Bereits im Sommer wurde der brandenburgische Haushaltsplan für das nächste Jahr bekannt, der Kürzungen im Bildungsbereich vorsieht. Günther Fuchs, dem Landesvorsitzenden der Gewerkschaft für Erziehung und Wissenschaft (GEW), zufolge geschehe das, obwohl das Land bei den Ausgaben für Bildung und Wissenschaft im Bund an letzter Stelle liege. Tatsächlich wurde in den vergangenen 20 Jahren jede zweite Grundschule und weiterführende Schule geschlossen oder befindet sich vor der Schließung. Fuchs sieht darin eine Ursache für den stärkeren Bedarf an alternativen Schulen: »Wichtigstes Motiv für die Gründung freier Schulen ist der Rückzug der staatlichen Schulen aus dem ländlichen Raum.« So war es auch in Roddhan, einem Ortsteil von Neustadt an der Dosse. Seit es dort wieder eine Schule gibt, ziehen jedes Jahr zwei neue Familien in den Ort. Inzwischen gibt es auch eine Oberstufe.

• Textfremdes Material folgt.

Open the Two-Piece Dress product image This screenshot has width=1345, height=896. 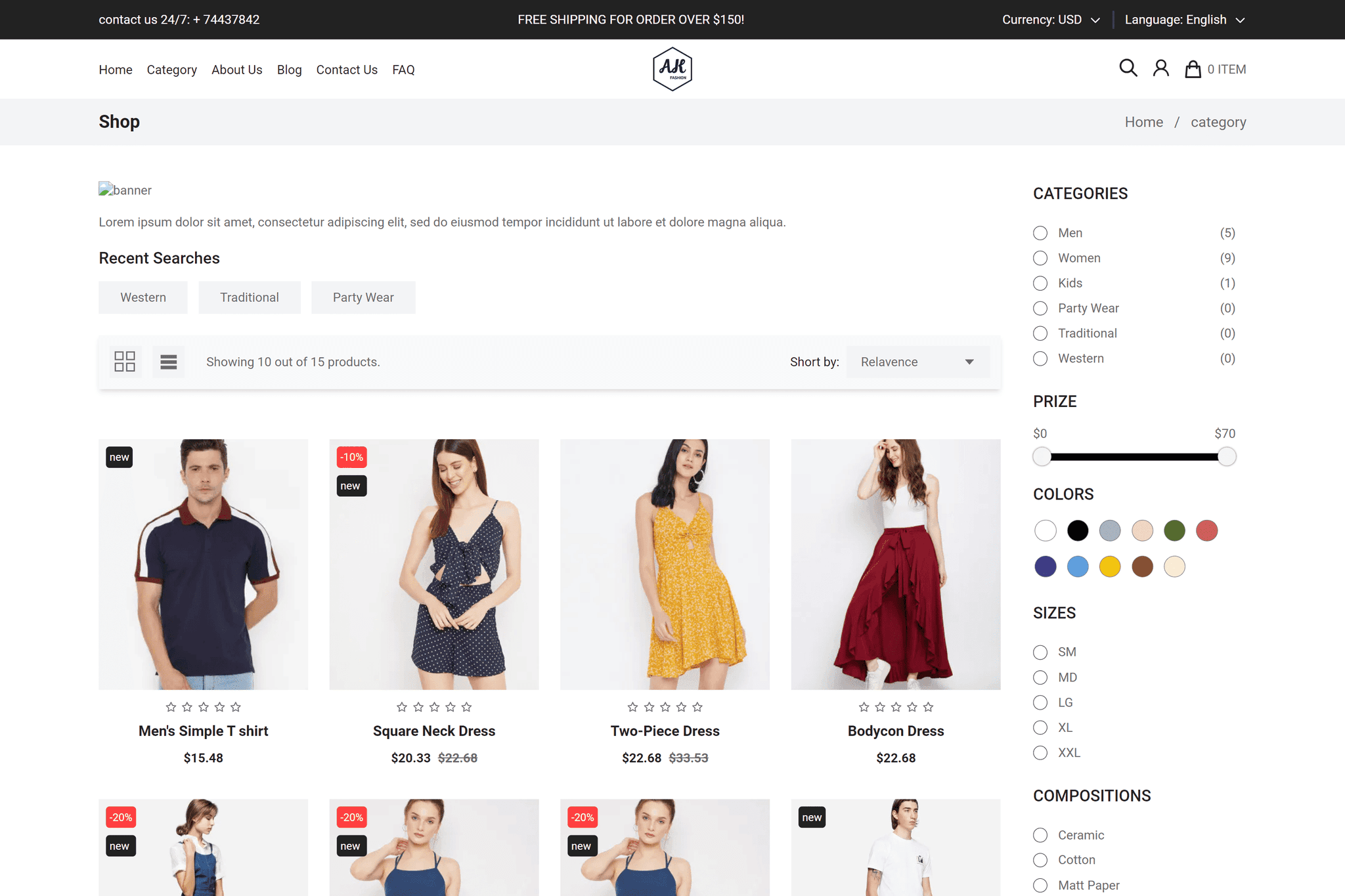(665, 565)
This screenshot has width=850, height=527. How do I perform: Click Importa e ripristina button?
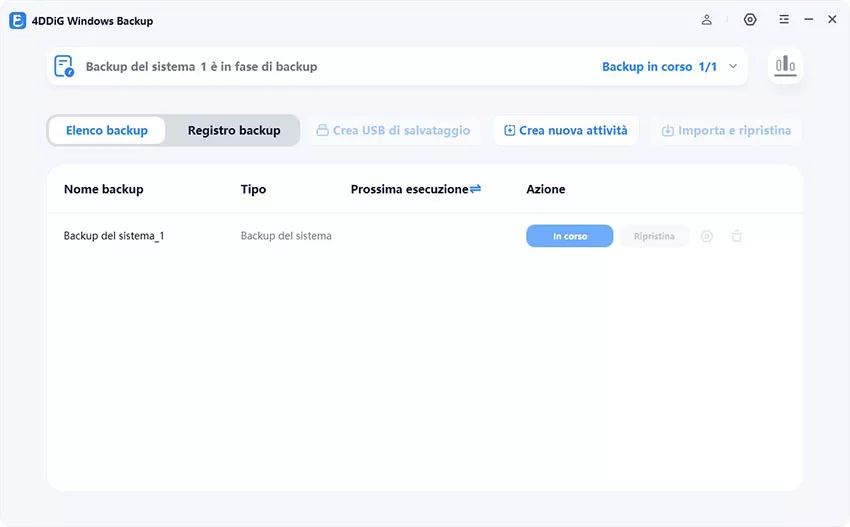726,130
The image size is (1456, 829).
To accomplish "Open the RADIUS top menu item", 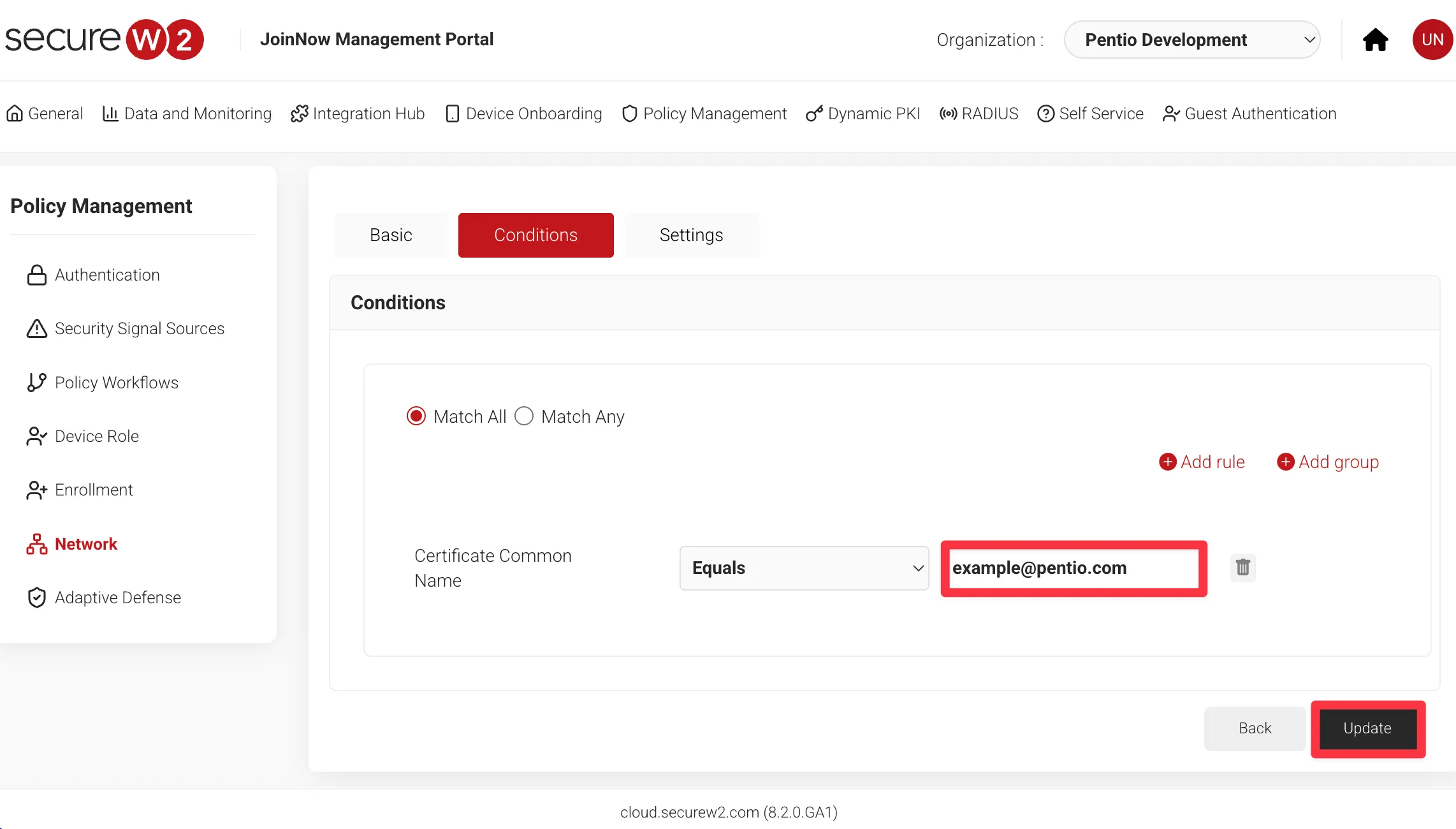I will pos(979,114).
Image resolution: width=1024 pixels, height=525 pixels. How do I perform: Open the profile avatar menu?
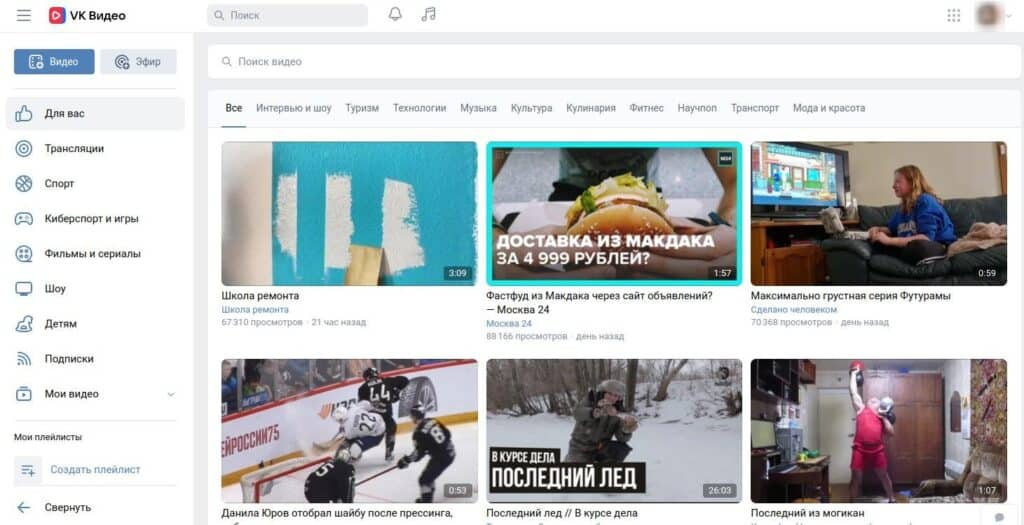click(x=988, y=14)
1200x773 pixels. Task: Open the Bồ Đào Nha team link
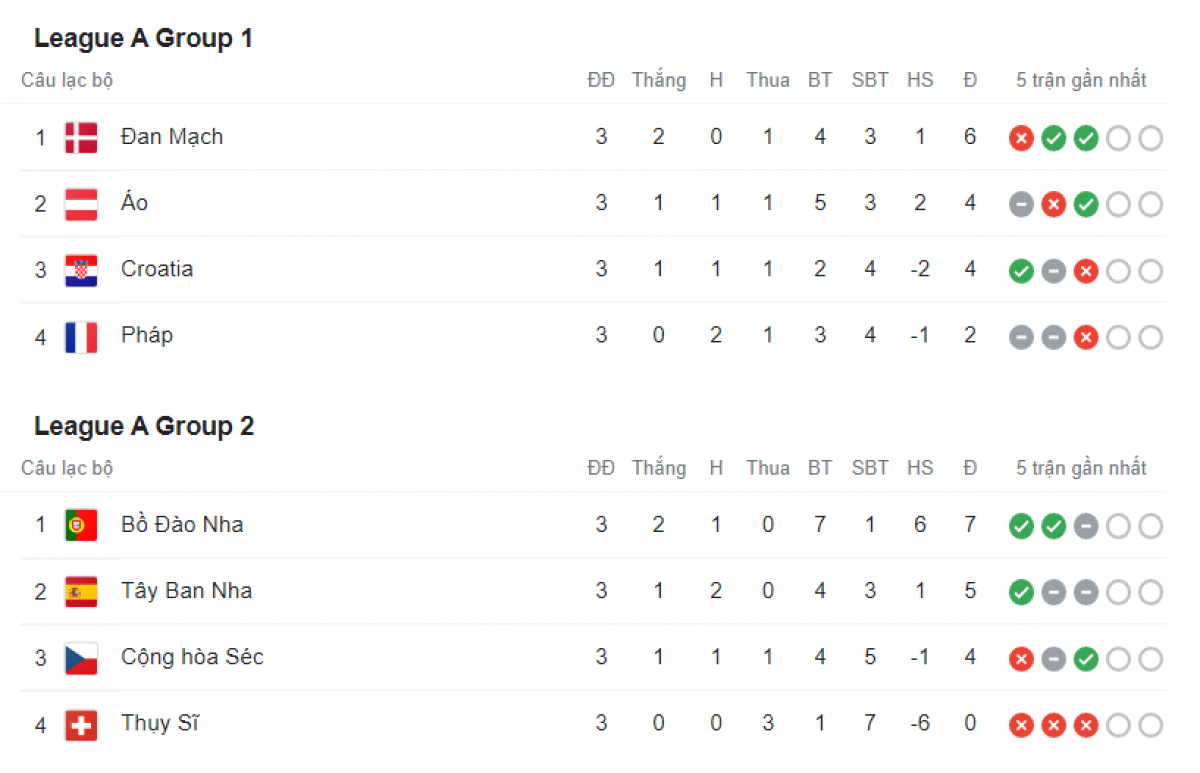pos(182,525)
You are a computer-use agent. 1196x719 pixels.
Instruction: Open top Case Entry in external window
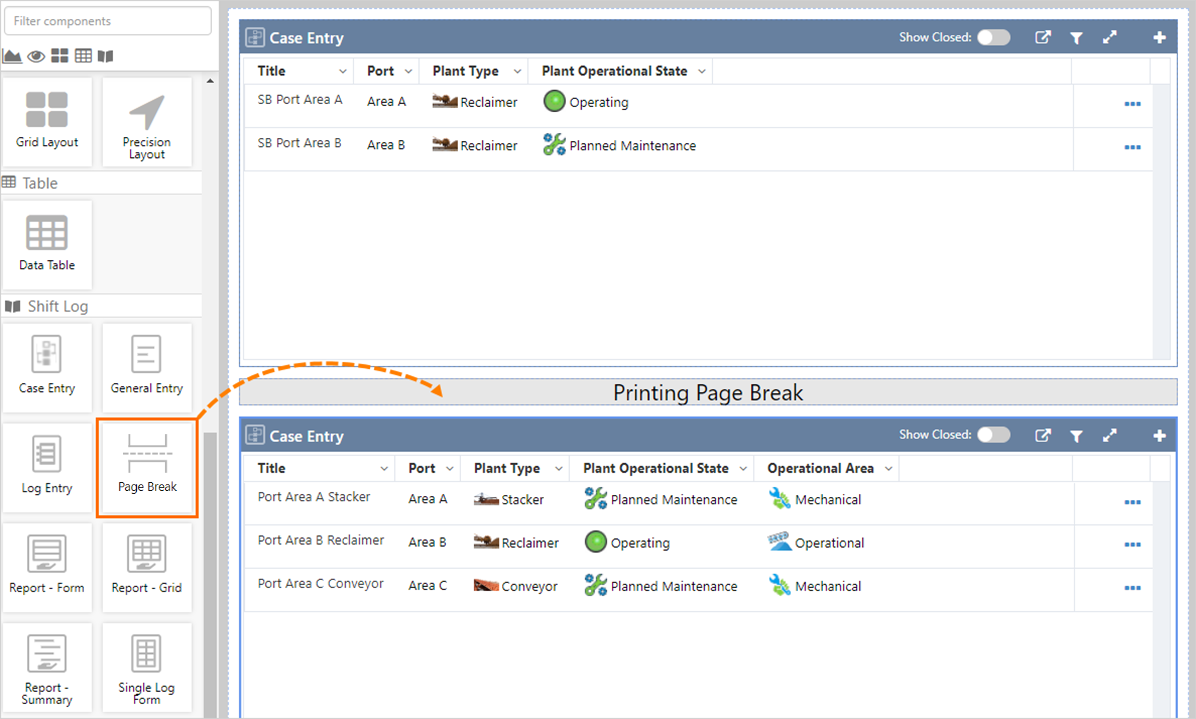click(x=1043, y=38)
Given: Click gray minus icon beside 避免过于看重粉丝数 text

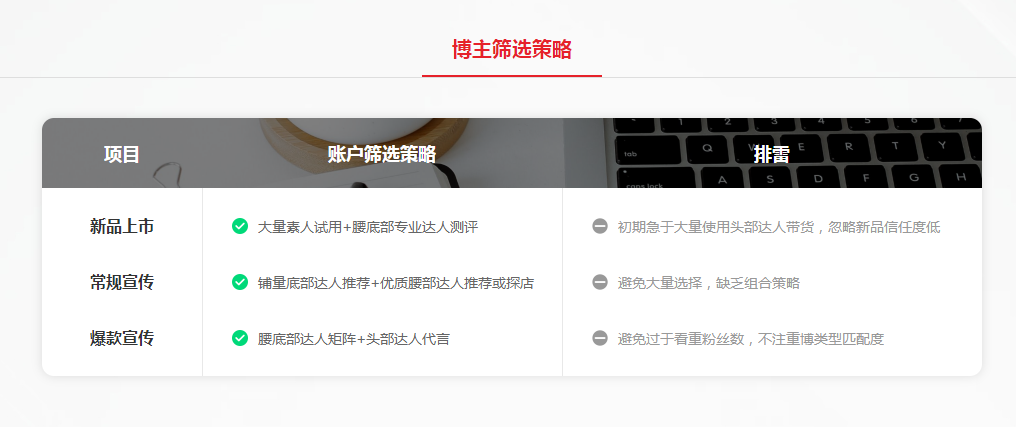Looking at the screenshot, I should [x=600, y=338].
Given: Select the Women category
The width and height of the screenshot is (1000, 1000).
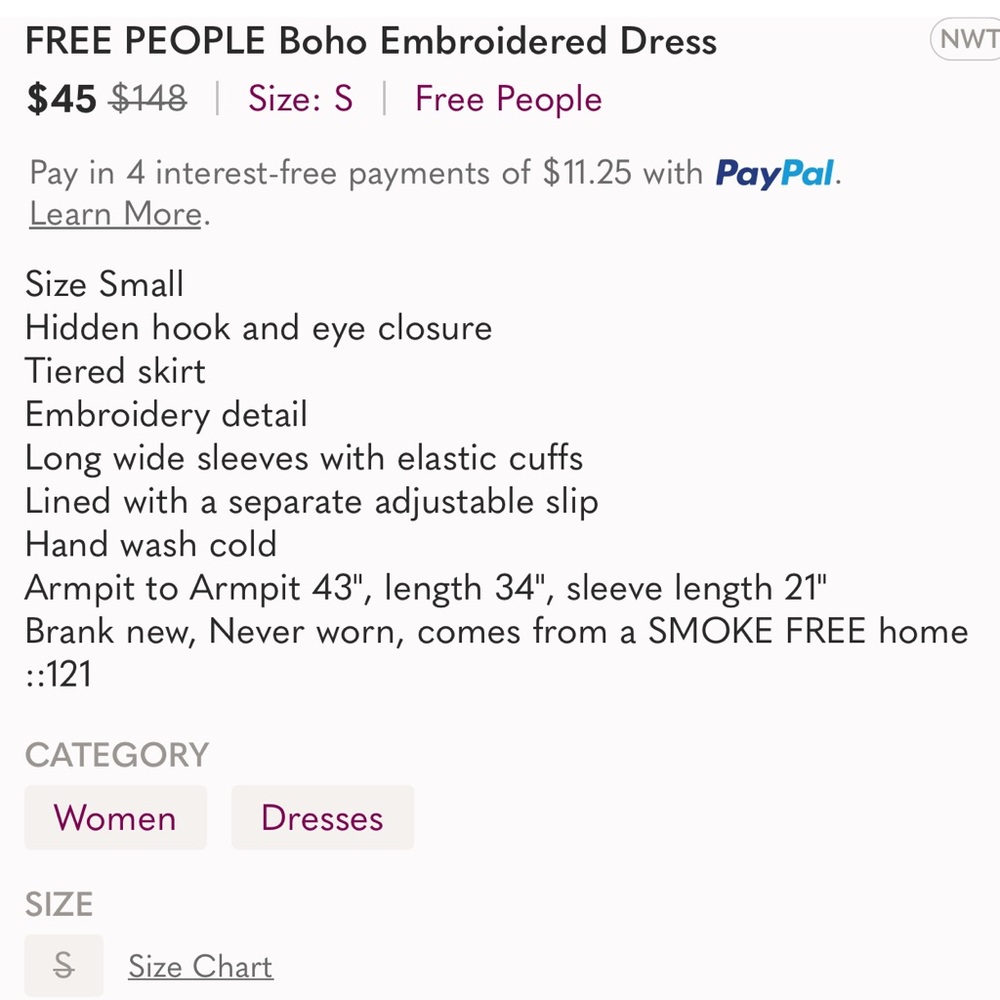Looking at the screenshot, I should coord(115,817).
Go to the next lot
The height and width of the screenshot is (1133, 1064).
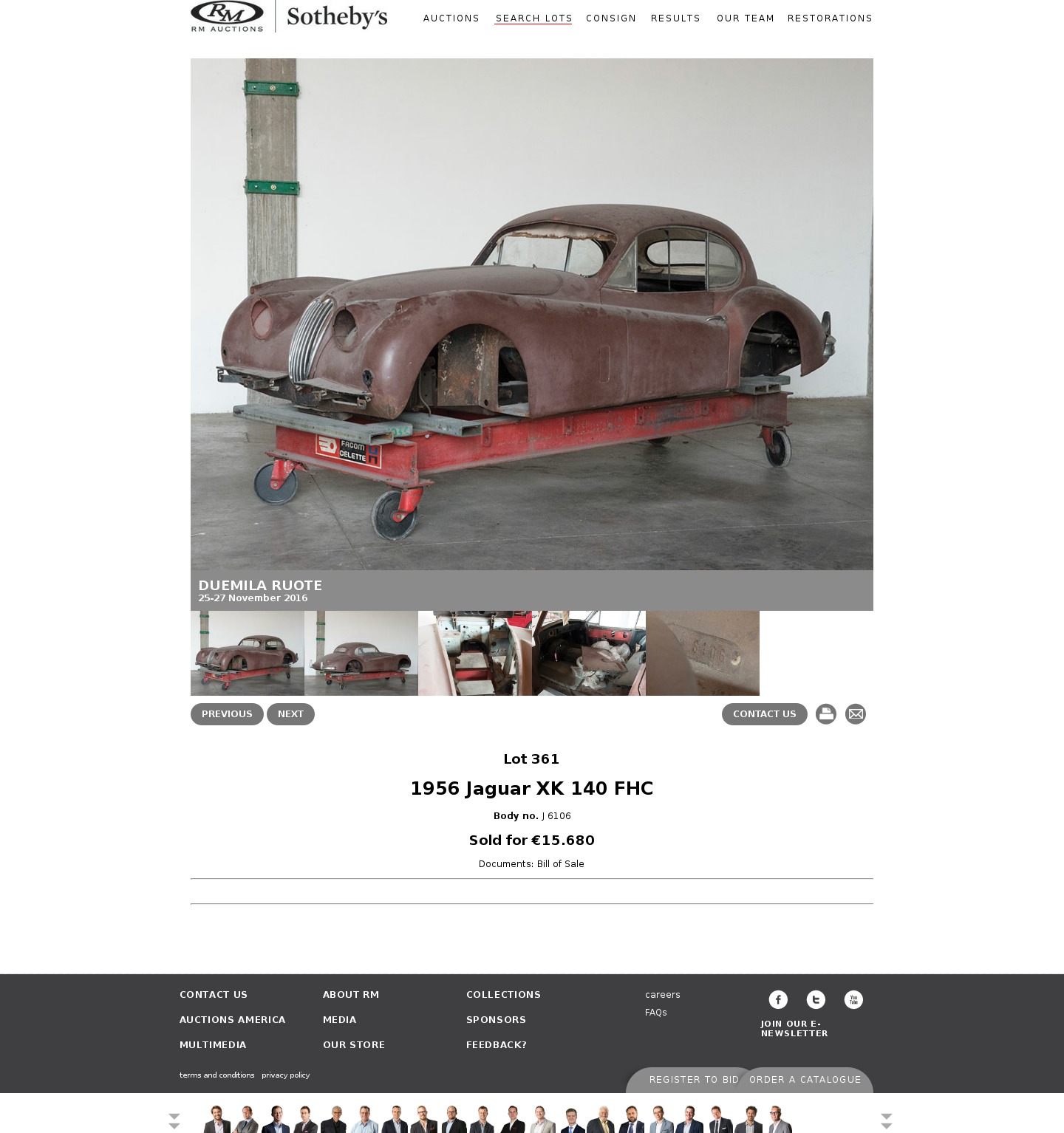coord(290,714)
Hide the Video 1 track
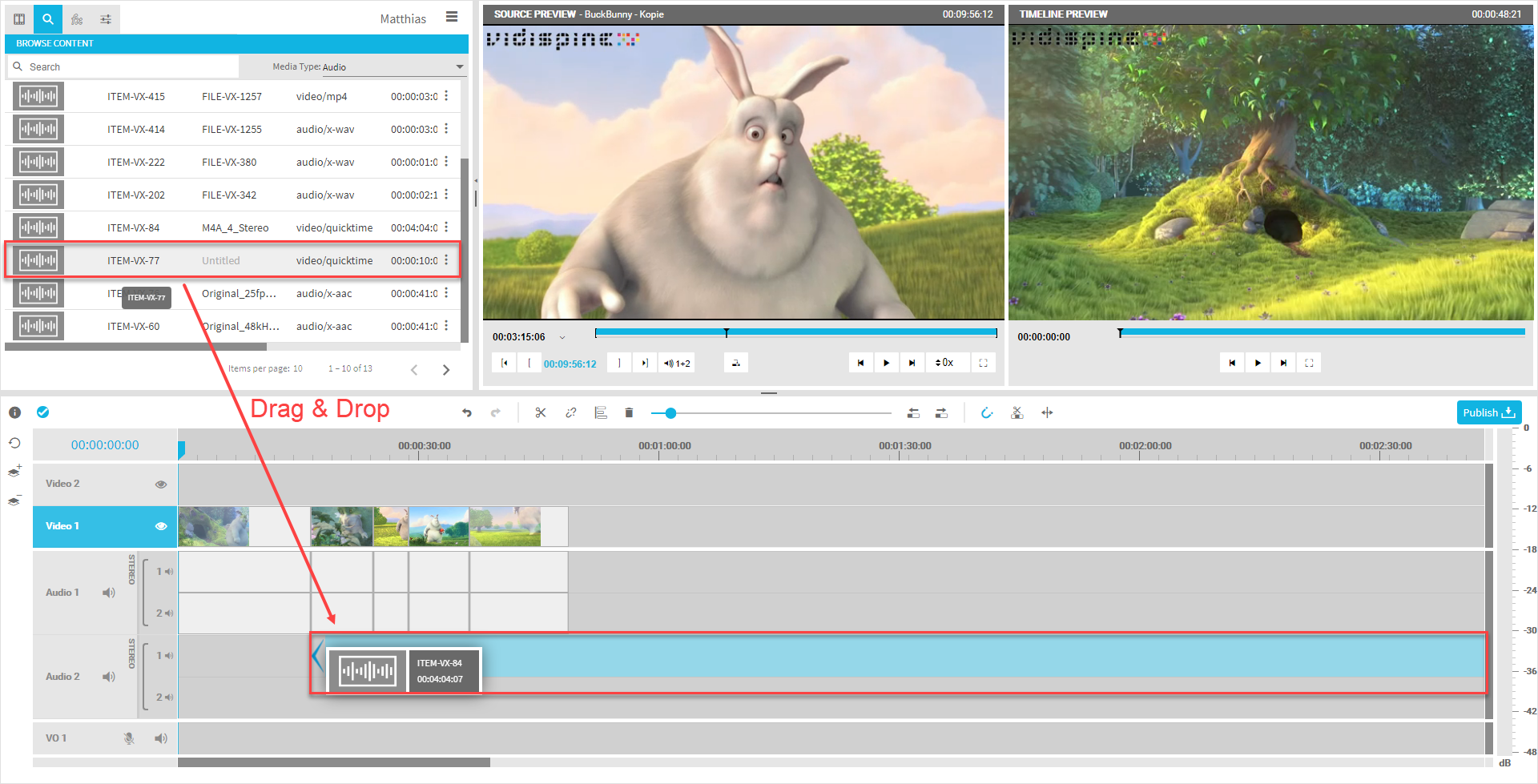Viewport: 1538px width, 784px height. tap(161, 526)
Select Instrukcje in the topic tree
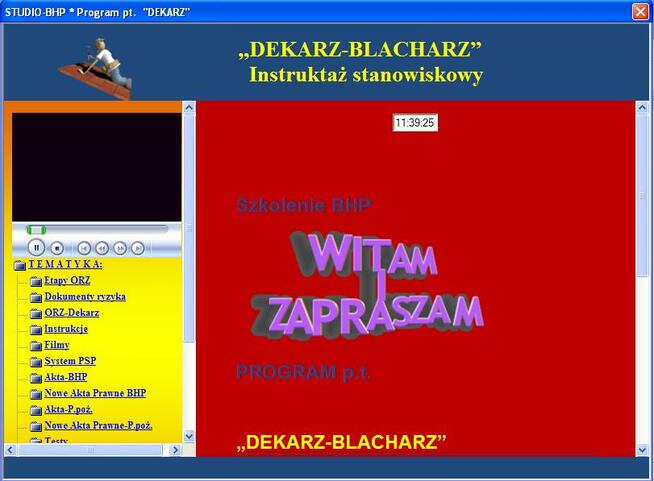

Nun sorgt man sich wegen der anstehenden Kürzungen, wie etwa André Kroll, ein Lehrer an der Nachbarschaftsschule in Roddahn: »Wird gekürzt, gibt es keinen Bereich mehr, in dem nicht rationalisiert werden muss: beim Lehrergehalt, beim Schulessen, bei der Schulausstattung. Vielleicht werden wir schließen.« Der brandenburgische Finanzminister Helmuth Markov (Linkspartei) sieht die freien Schulen jedoch nicht bedroht und verweist im Gespräch mit der Jungle World darauf, dass diese ab 2012 sogar fünf Millionen Euro zusätzlich bekämen. »Lediglich der erwartete Zuwachs«, so Markov, »fällt nicht so hoch aus.« Gemeint ist damit der größere Bedarf der freien Schulen, der sich unter anderem aus den gestiegenen Schülerzahlen ergibt. Um wenigstens den Status quo wahren zu können, wären weitere fünf Millionen Euro nötig, so die Antwort der Landes­regierung auf eine Kleine Anfrage der Grünen vom Oktober dieses Jahres.
Für Hardorp, dem Geschäftsführer der Arbeitsgemeinschaft Freie Schulen Brandenburg, macht die Rechnung des Finanzministers »überhaupt keinen Sinn«. Denn die Zuschüsse zur Finanzierung der Lehrer und Schulen würden pro Schüler und nicht pro Klasse berechnet. »Je kleiner eine Klasse, desto weniger Schüler erhalten einen Zuschuss und desto weniger Geld hat die Schule insgesamt«, so Hardorp. Angesichts der Tatsache, dass die Tarife für Lehrkräfte angehoben und viele Klassen verkleinert wurden, entfielen auf ein Kind an einer freien Grundschule zukünftig 480 Euro weniger.

»Wenn Eltern wollen, dass ihre Kinder an freie Schulen gehen, dann müssen sie dafür auch bezahlen«, argumentiert Markov, der eine Konkurrenz mit den staatlichen Schulen vermeiden möchte. Das betrachtet Fuchs als zynisch. Brandenburg ziehe sich »mehr und mehr aus dem öffentlichen Bildungssystem zurück«, und gerade dadurch werde »die Privatisierung immer mehr vorangetrieben«. Tatsächlich zeigt eine aktuelle Studie der GEW, dass kommerzielle Unternehmen immer häufiger in diese »Bildungslücke« hineindrängen. Im Gegensatz zu den reformpädagogischen Schulen stehen diese jedoch für wirkliche Konkurrenz.